● **Work to be completed**:
Set down the complete data exactly as it appears below.

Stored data

◇ ◇ ◇

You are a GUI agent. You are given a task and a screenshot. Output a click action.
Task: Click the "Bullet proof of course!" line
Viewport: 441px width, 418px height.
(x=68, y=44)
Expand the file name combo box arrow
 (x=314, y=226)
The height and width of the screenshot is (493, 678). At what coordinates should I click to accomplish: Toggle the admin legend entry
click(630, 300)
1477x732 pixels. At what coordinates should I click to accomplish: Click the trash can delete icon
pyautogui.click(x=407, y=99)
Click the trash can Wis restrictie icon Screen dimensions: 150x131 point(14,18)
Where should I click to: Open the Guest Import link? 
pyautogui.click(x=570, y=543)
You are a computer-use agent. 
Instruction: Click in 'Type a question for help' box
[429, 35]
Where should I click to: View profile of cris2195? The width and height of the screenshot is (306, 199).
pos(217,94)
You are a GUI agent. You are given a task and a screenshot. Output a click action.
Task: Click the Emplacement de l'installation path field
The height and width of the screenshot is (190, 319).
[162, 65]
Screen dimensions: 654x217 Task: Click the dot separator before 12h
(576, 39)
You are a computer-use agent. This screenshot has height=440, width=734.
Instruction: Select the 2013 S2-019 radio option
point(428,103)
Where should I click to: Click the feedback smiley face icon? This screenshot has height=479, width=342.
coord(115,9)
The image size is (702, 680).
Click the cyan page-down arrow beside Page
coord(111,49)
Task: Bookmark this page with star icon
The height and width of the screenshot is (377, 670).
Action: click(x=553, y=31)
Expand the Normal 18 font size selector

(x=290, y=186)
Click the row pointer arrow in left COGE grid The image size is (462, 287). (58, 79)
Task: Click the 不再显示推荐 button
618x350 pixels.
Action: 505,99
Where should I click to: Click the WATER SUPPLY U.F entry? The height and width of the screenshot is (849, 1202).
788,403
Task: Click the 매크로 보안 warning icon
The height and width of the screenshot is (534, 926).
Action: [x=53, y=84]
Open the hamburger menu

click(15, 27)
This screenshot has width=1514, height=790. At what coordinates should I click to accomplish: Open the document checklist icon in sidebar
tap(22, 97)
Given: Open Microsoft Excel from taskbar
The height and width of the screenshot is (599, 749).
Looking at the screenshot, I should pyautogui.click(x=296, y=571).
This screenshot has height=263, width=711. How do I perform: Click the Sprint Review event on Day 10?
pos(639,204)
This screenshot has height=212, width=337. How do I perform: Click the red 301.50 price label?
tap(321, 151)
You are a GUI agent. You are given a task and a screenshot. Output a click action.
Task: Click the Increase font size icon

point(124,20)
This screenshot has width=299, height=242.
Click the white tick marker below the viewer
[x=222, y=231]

◇ ◇ ◇

● **Answer section**:
You are a GUI agent. You are given a task and a screenshot. Output a click action.
Task: Click the "Bullet proof of course!" line
Viewport: 441px width, 418px height.
(x=68, y=44)
Expand the file name combo box arrow
 (x=314, y=226)
The height and width of the screenshot is (493, 678). At what coordinates should I click to accomplish: Toggle the admin legend entry
click(630, 300)
1477x732 pixels. At what coordinates should I click to accomplish: Click the trash can delete icon
pyautogui.click(x=407, y=99)
Click the trash can Wis restrictie icon Screen dimensions: 150x131 point(14,18)
Where should I click to: Open the Guest Import link? 
pyautogui.click(x=570, y=543)
You are a computer-use agent. 
Instruction: Click in 'Type a question for help' box
[429, 35]
Where should I click to: View profile of cris2195? The width and height of the screenshot is (306, 199).
pos(217,94)
You are a GUI agent. You are given a task and a screenshot. Output a click action.
Task: Click the Emplacement de l'installation path field
The height and width of the screenshot is (190, 319).
[162, 65]
Screen dimensions: 654x217 Task: Click the dot separator before 12h
(576, 39)
You are a computer-use agent. This screenshot has height=440, width=734.
Instruction: Select the 2013 S2-019 radio option
point(428,103)
Where should I click to: Click the feedback smiley face icon? This screenshot has height=479, width=342.
coord(115,9)
The image size is (702, 680).
Click the cyan page-down arrow beside Page
coord(111,49)
Task: Bookmark this page with star icon
The height and width of the screenshot is (377, 670).
Action: click(x=553, y=31)
Expand the Normal 18 font size selector

(x=290, y=186)
Click the row pointer arrow in left COGE grid The image size is (462, 287). (58, 79)
Task: Click the 不再显示推荐 button
618x350 pixels.
Action: 505,99
Where should I click to: Click the WATER SUPPLY U.F entry? The height and width of the screenshot is (849, 1202).
788,403
Task: Click the 매크로 보안 warning icon
The height and width of the screenshot is (534, 926).
Action: [x=53, y=84]
Open the hamburger menu

click(15, 27)
This screenshot has width=1514, height=790. At what coordinates should I click to accomplish: Open the document checklist icon in sidebar
tap(22, 97)
Given: Open Microsoft Excel from taskbar
The height and width of the screenshot is (599, 749).
Looking at the screenshot, I should pyautogui.click(x=296, y=571).
This screenshot has height=263, width=711. How do I perform: Click the Sprint Review event on Day 10?
pos(639,204)
This screenshot has height=212, width=337. How do I perform: Click the red 301.50 price label?
tap(321, 151)
You are a GUI agent. You are given a task and a screenshot. Output a click action.
Task: Click the Increase font size icon

point(124,20)
This screenshot has width=299, height=242.
Click the white tick marker below the viewer
[x=222, y=231]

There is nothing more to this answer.